Sean McDaniel on Irigaray, "Woman on the Market"

In his book "Capital" Marx attempts to explain the hidden underpinnings of the capitalist economic system, and to reveal the rather illusionary nature of the relationship between the materiality or utility of a thing, and its perceived "value" in a capitalist society. In her book "The Sex Which is not One," Luce Irigaray argues that there is another similar system that pre- dates and is probably a requirement for capitalism, and yet remains independent of capitalism, that being the subjugation of women as a commodity to men. While for Marx capitalism is a only a stage in the larger process of the evolution of economic systems, for Irigaray

"from the very origin of private property and the patriarchal family, social exploitation occurred [. . .] [A]ll the social regimes of "History" are based upon the exploitation of one "class" of producers, namely women" (173).
It is important to note that these regimes are not "accompanied" by the exploitation of women, but in fact are "based" on this essential element. She further argues that these two forms of oppression, i.e. the subjugation of women and the subjugation of labor, function on entirely on different levels, by suggesting that despite the passage from capitalism to a superior economic system, "women/commodities would remain, as simple "objects" of transaction among men"(190). She utilizes Marx's language and analysis, but applies it to something that she insists is essential different in nature.

Marx's analysis, like Irigaray's, is an attempt to reduce to language and humanly understandable concepts a reality that any one individual can only experience in the most partial of ways. Marx's conceptualization of the capitalist system is limited by the role and moment in which he participates in it, and by the motivations that lead him to analyze it. Just as the concept in science that the mere observation of a process is enough to alter that process in some way, and therefore raising questions into the validity of that observation, a description of the specific processes of the capitalist system written during the industrial revolution and in the context of social tension is likely to be open to questions as to the "scientific objectivity" of its analysis. But then, scientific objectivity is not the usual criteria for systematic world models, rather, their utility. This is precisely where I begin to have problems with the Irigaray piece. Its agenda is made clear from the beginning, and makes no effort to explain itself, which is probably how it should be. But inherent in this agenda are assumptions about other disciplines and discourses which become necessary for its argument:

"Are men all equally desirable? Do women have no tendency toward polygamy? The good anthropologist does not raise such questions (171).
Apparently anthropologists are unable to escape the "sociocultural" horizon that perceives women as commodities, despite what one assumes has been their best effort and the large number of women in the field. (As proof of this, some anthropologists, failing to see the obvious, have argued that polygamy is related to land-tenure, and in particular, to the relative amount of land available to a community. There are some ethnic communities in the mountains of China were a single women will marry an entire set of brothers, since the pressure to maintain a family is so difficult given the harsh environmental conditions. This situation is probably no more pleasant for the woman than being only one of a group of wives of a single man, but then, it is probably not so great for the husbands either. Nevertheless, the point is that the social patterns for that community are adaptations to the biological and physical environment for the maintenance of the community as an organic whole, and not the application of a "phallic" economy.) Irigaray wants us to accept, despite what other researchers and fields have said, that the subjugation of women is the defining element of culture as we know it, stretching from the very cradle of civilization and outliving even capitalism itself.

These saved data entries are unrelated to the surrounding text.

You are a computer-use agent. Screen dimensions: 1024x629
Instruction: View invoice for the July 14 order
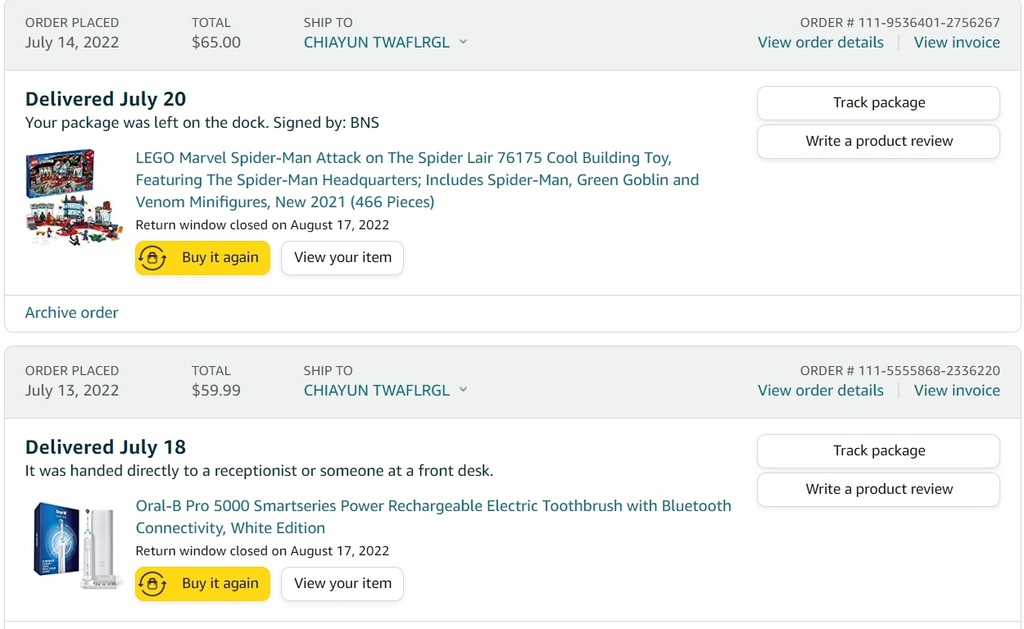(x=957, y=42)

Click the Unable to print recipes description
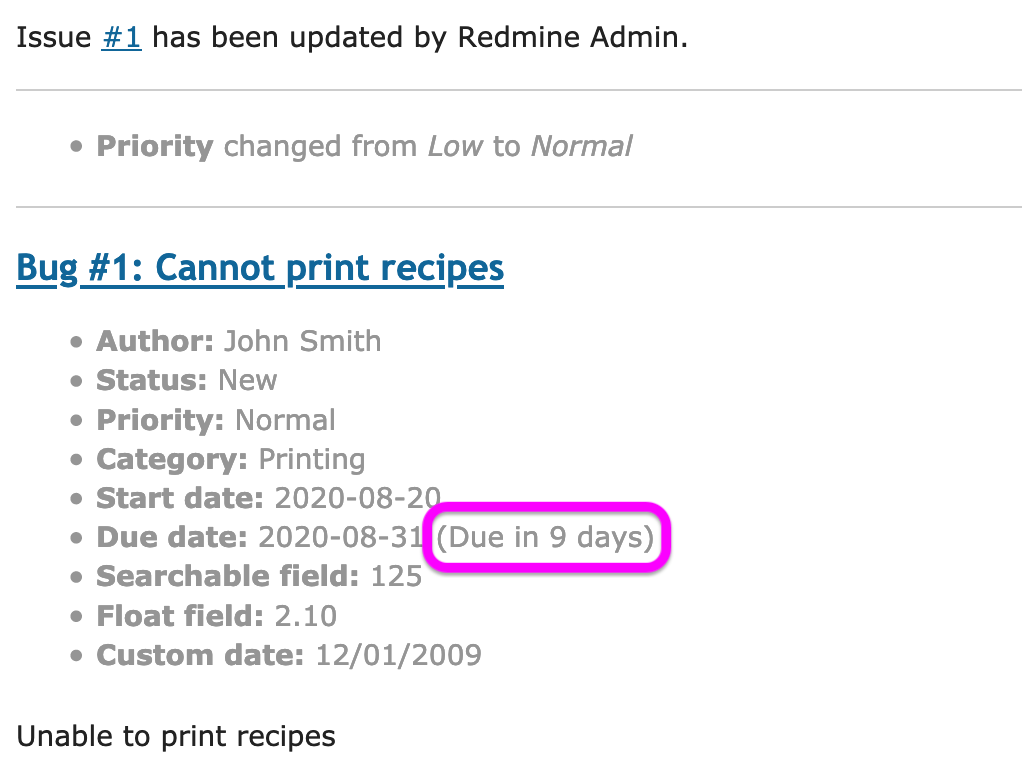coord(176,737)
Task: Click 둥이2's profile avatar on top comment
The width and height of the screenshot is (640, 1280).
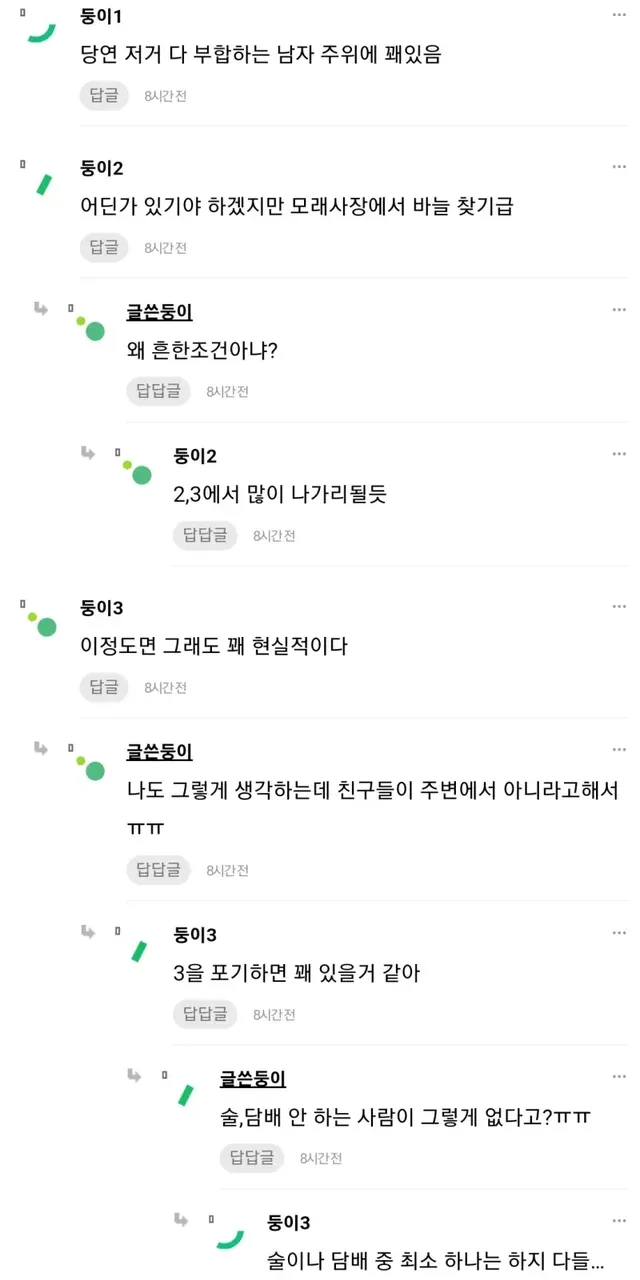Action: point(43,183)
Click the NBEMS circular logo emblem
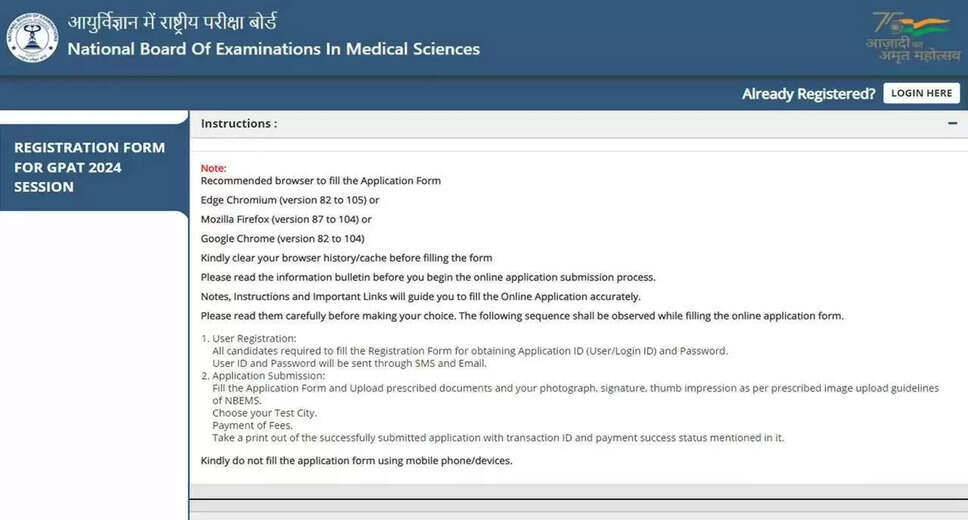Viewport: 968px width, 520px height. 33,38
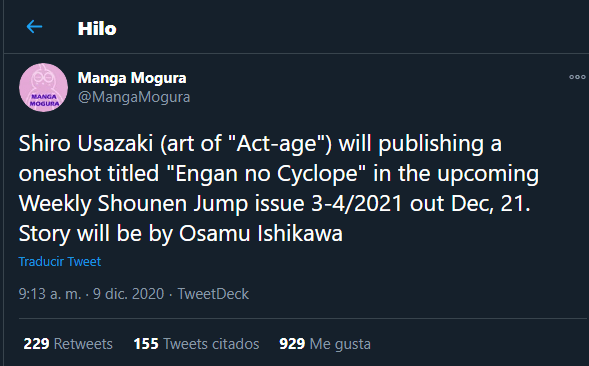Click the Manga Mogura display name

coord(132,78)
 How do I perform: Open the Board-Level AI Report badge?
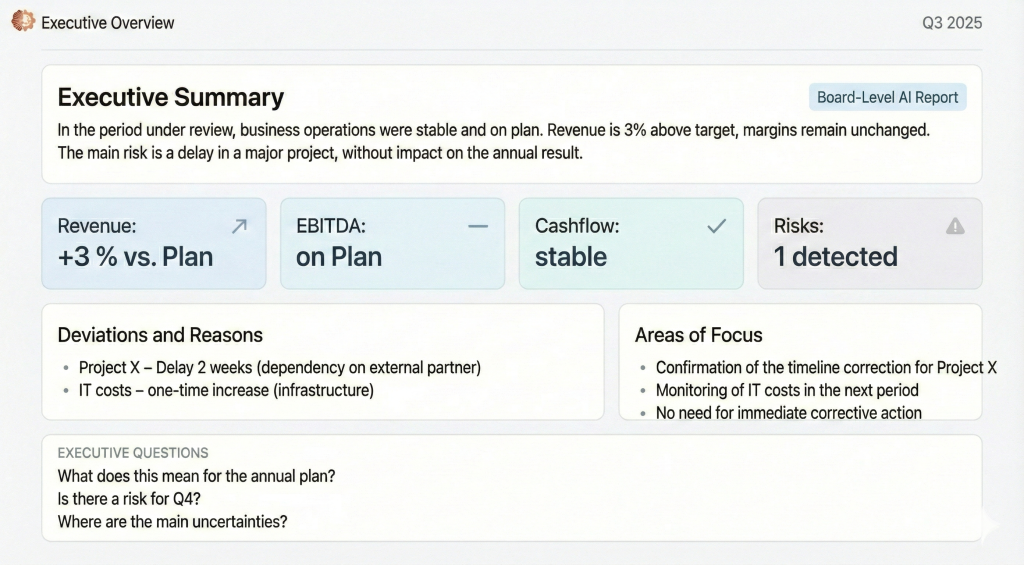[887, 97]
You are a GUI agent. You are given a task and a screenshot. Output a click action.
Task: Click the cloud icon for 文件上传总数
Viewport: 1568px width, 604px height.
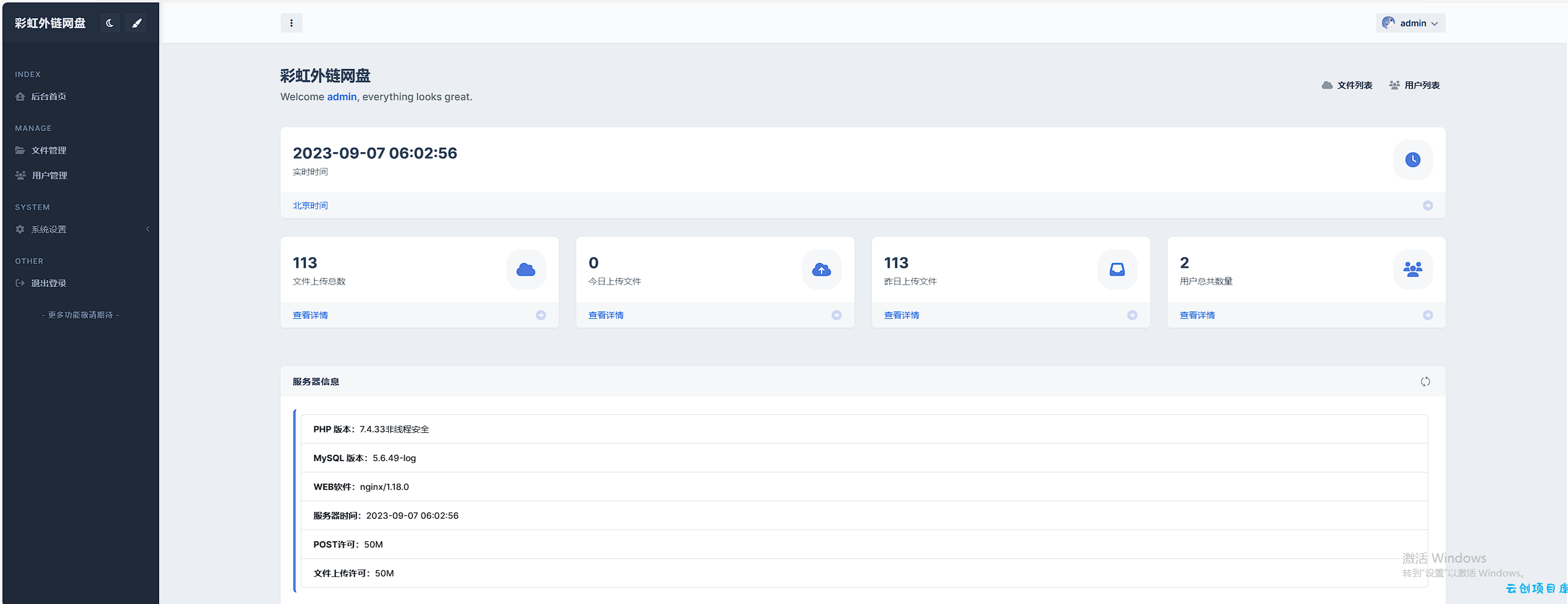click(526, 269)
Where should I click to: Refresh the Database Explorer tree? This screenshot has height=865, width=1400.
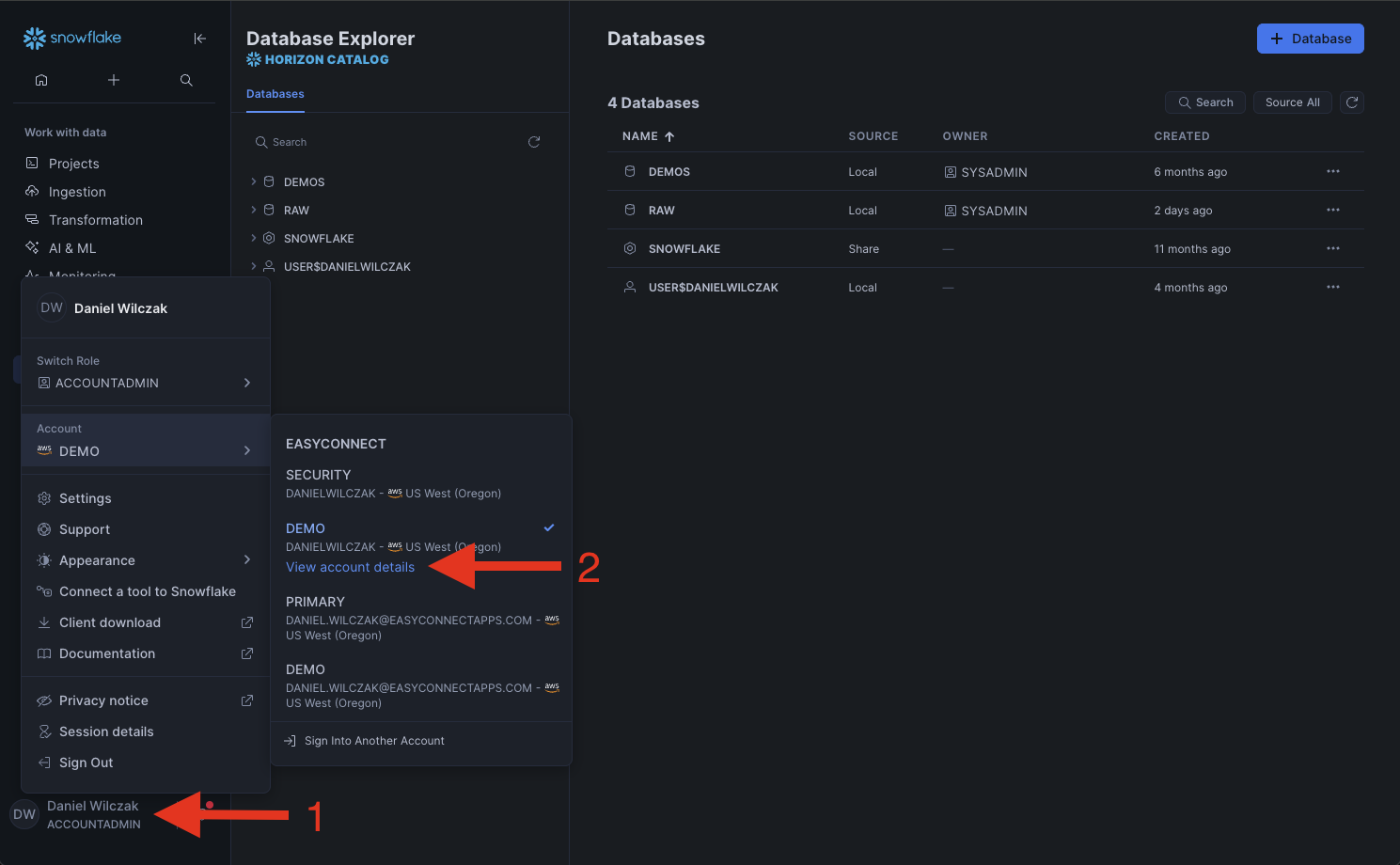coord(534,142)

But what do we do with a model like this? Irigaray would have us accept that the existing culture is the absolute (re)production of men, the very mirror of their desire and mentality. She would have us believe that men have no other nature, and are incapable of seeing the world in any other way, other than by becoming themselves the object of subjugation. She would also have us believe that women, by being limited to the identity that men have imposed upon them, have never seen themselves as they truly are, or ever exercised any sort of power--which also seems to run counter to a significant amount of anthropological work. She seems to say that whatever gains or achievements that have been made by women in the past, even when done in the name of women, are relatively lessened in value given the underlying cultural framework that enslaves women from the very beginning. In other words, Irigaray gives us a world model that pits the genders into perpetual conflict from which they can never escape. But this perpetual conflict was inherent in the very choice of Marx as her model. The Marxist model is one that at the moral level condemns the capitalist, and sees his elimination as a good for the rest of society, a good for the larger human community. Marxian analysis does not allow for the mutually advantageous co-existence of labor and capital (not to the best of my knowledge). What future is there for us, either as men or women, in the analysis of Irigaray? Are we to be eliminated, or just live in separate communities? And how will we maintain the species? Will we even bother? The human community seems to be an impossibility in her world view--the elimination of her "classes" involves at its most basic of levels, the destruction of civilization.

She finishes her article by suggesting that women, once freed from the masculine world view that has enslaved them, will socialize "the relation to nature, matter, the body, language and desire" (191) in a way totally different from that which has been seen since the very creation of civilization. This rather idyllic image of a world expunged of the damnable masculine influence seems to be less a rejection of woman's place in the world today than a total rejection of biological realities.